● **Excerpted passage**
┌────────

His professional life, from 1968, centred on the history department at the University of Warwick, where, partly under the influence of EP Thompson, a great collection of social historians was gathering. Rog was at its heart, not only intellectually but socially.

His writing was marked by a passion for his subject and, like his shambolic dress sense, was not in the least beholden to fashion. His book France 1815-1914: The Bourgeois Century remains the standard text for students of 19th-century France and demonstrated his interest in the lives of working people, rather than of those with power and privilege.

He was awarded the Ordre des Palmes Académiques from the French government in recognition of his work.

Rog was born in Birmingham. His mother, Nellie (nee Plant) worked for the Ministry of Labour in the city; his father, William, was in the RAF. After studying at Worcester College, Oxford, Rog joined the history department at Leeds University for a year, then went to Warwick, retiring as senior lecturer in 2006.

While politically Rog was exacting, in his personal life he was a beacon of kindliness, a support to his friends and colleagues, and to his students whatever their political views.

On retirement, in Earlsdon, Coventry, he continued his research in the university library. Before his death he was working on a book on jazz and popular culture in France from the 1920s to the 60s.

He is survived by his daughter, Nathalie, from his marriage to Liz (nee Marot), from whom he was separated, by his brother, Stephen, my daughter, Marianne, and grandson, Alfie.

Susan Hall, published in The Guardian, 10th December 2014
 


 
Roger joined the Department in 1968; an auspicious year given his political commitment and the focus of his research. He retired as a senior lecturer in 2006 and was awarded the status of emeritus Reader and D.Litt by the university in 2007. Roger was one of the leading scholars of nineteenth-century French social history and received the Ordre des Palmes Académiques from the French government in recognition of his work. His major two volume monograph on the history of the French working class showed the deepest mastery of primary and secondary sources and an unapologetic sympathy for his subjects. His most popular book, France 1815-1914: The Bourgeois century remains the standard text for students of nineteenth-century France. But his published oeuvre ranged widely and includes an eclectic collection of articles and essays reflecting his interests in labour history, historiography, consumerism and musicology. The piece he was working on before his untimely death focused on one of his major loves: jazz. He argued that the idea of ‘Jazz as Resistance’ in Vichy France was largely a myth, and that the truth was more mixed and mundane.

└────────

● **Task requirements**
A. Rewrite the tribute from "His professional life, from" down to "intellectually but socially.", putting "labor historians" in place of "social historians".
B. According to the tribute, at which college did Rog study before joining the history department at Leeds University?
C. Why does the tribute call 1968, the year Roger joined the department, an auspicious year?
The lines after this point come from a separate source.

● **Collected material**
┌────────

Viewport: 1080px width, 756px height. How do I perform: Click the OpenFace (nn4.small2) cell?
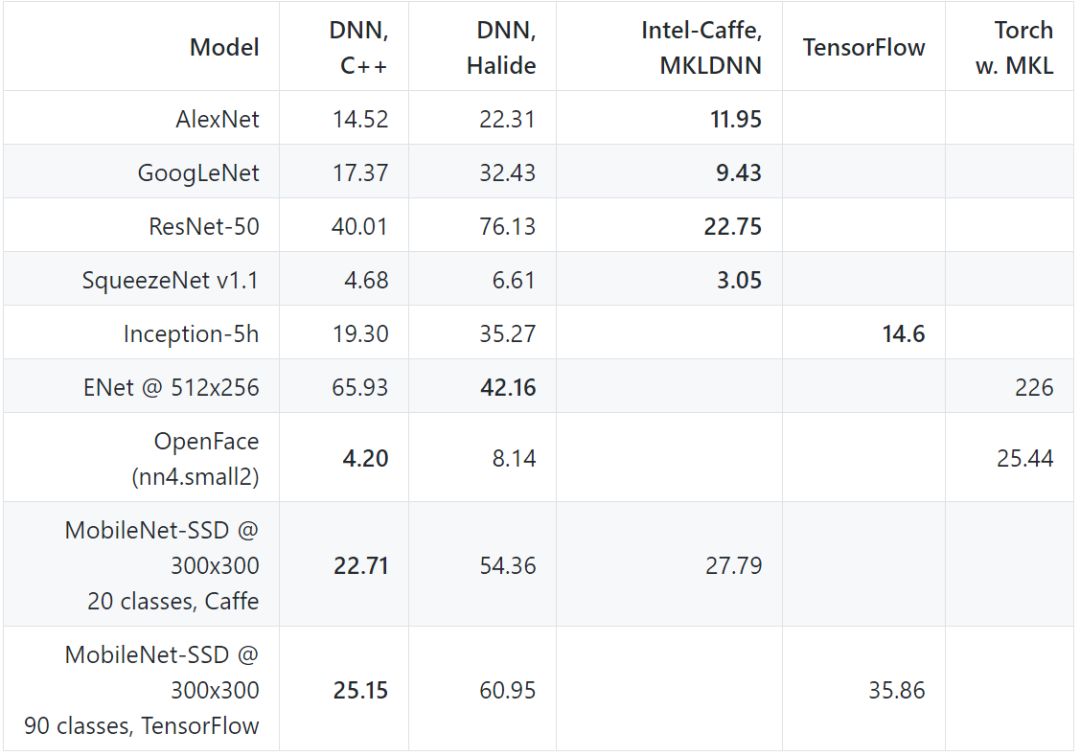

└────────

● **Results for the exercise**
A.
His professional life, from 1968, centred on the history department at the University of Warwick, where, partly under the influence of EP Thompson, a great collection of labor historians was gathering. Rog was at its heart, not only intellectually but socially.

B. Worcester College, Oxford.

C. 1968 was auspicious because of his political commitment and the focus of his research.